Cumartesi sabahı saat 10.00’da İstanbul’da 15 noktada kalkan araçlar ile yüzlerce insan hafta sonunu İstanbul’u yaşam alanı olmaktan çıkaracak ‘mega projler’e karşı Riva’daki kampa katıldı. Araçlar ile gelenlerin yanı sıra bir grup doğal yaşam aktivisti de kendi bisikletleri ile Üsküdar’dan yola çıkarak alana vardılar, özel araçlarıyla kamp alanına gelenlerin sayısı da yüksekti.
Alana gelirken yolda Jandarma tarafından durdurulan araçlarda kamp için gelen bütün insanların kimlikleri toplanarak GBT’den geçirildi. Yarım saati bulan bu duraklamadan sonra araç konvoyu alana geldi. Kısa bir sürede kamp alanı onlarca çadır ile dolduruldu. İnsanlar hayvanları ve çocukları ile alanda yerlerini aldılar.
1. gün: Atölyeler
İlk çalışma çocuklar içindi. Alana yerleşme devam ederken çocuklar için düzenlenen atölye başladı. İki günlük süreç içinde en mutlu görünen çocuklar oldu. Alanın bütünü, hatta forum ve tartışma platformları da onlar için oyun alanı oldu.
Kamp alanına yerleşme tamamlandığında topluca yapılan kahvaltıdan sonra atölyeler başladı. İlk gün için iki tur içinde toplamda beş atölye vardı. İlk üç atölye; Doç. Dr. Necmi Aksoy’un sunumu ile Anadolu Kültüründe Ağaç ve Kuzey Ormanlarında Ağaç Türleri; Buğday Derneği’nden Mercan Uluengin’in Doğal Temizlik ve Kentte Ekolojik Yaşam ve Mega Projelerin Çevre Köylere Etkisi başlıklıydı. Diğer atölyelerde de Kent Hakkı konusunda Kuşdili Platformu ve Osmanağa Dayanışması’nın deneyimlerinden aktarımlar oldu.

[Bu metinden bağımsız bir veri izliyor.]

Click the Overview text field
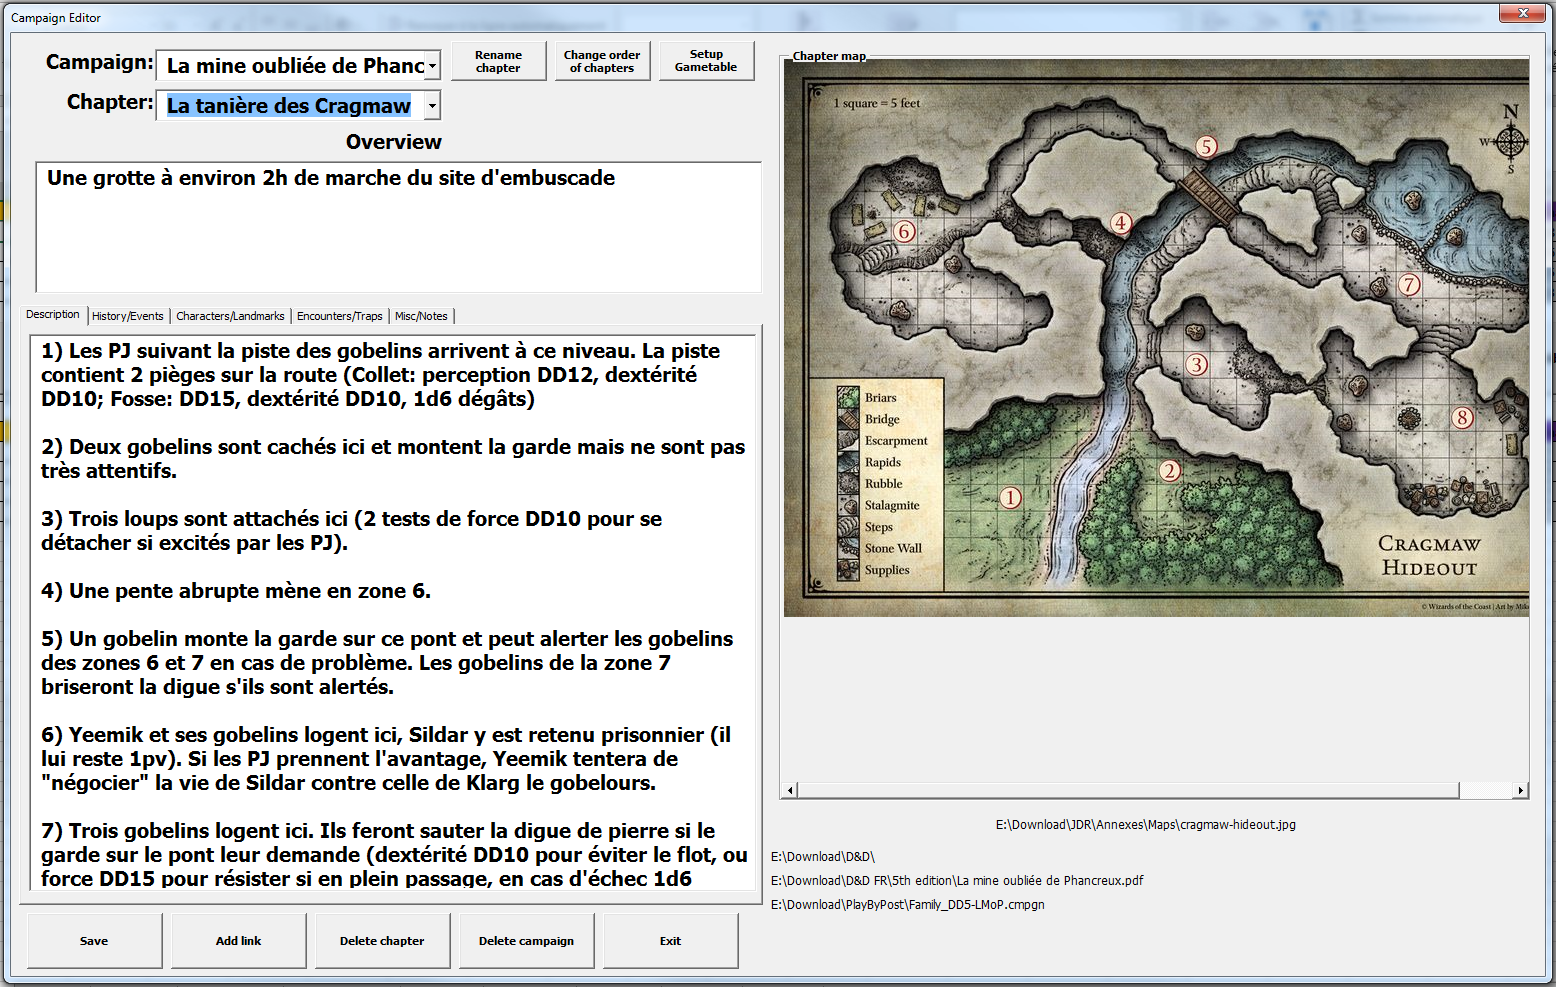 (398, 228)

Akşama doğru ise “Mega Ulaşım Projeleri ve Kuzey Ormanlarına Etkisi” paneli oldu. Çiğdem Çidamlı’nın moderatörü olduğu panelde ‘Ulaşımda Politikasızlık’, ‘İstanbul’u Anlamak’, ‘Tarım Arazileri’, Kuzey Ormanları ve Kuş Göç Yolları’, ‘Orman Savunması’, ve ‘Su Havzaları’ üzerine sunumlar gerçekleştirildi.
Bu sunumlar ile İstanbul, Marmara ve hatta çevre illere kadar düşünülen ve özellikle de AKP iktidarının büyük bir övünç ile anlattığı 3. Köprü, kanal projesi ve de 3. Havaalanının insan/hayvan/doğa yaşamı üzerindeki onarılamaz etkiler yaratacağı anlatıldı.
Atölye ve panelden sonra katılımcıların getirdiği yiyecekler ağaçların altında, çimenlerin üzerlerinde, yemek masalarında yendi. Veganlar için ayrı yemekler de unutulmamıştı.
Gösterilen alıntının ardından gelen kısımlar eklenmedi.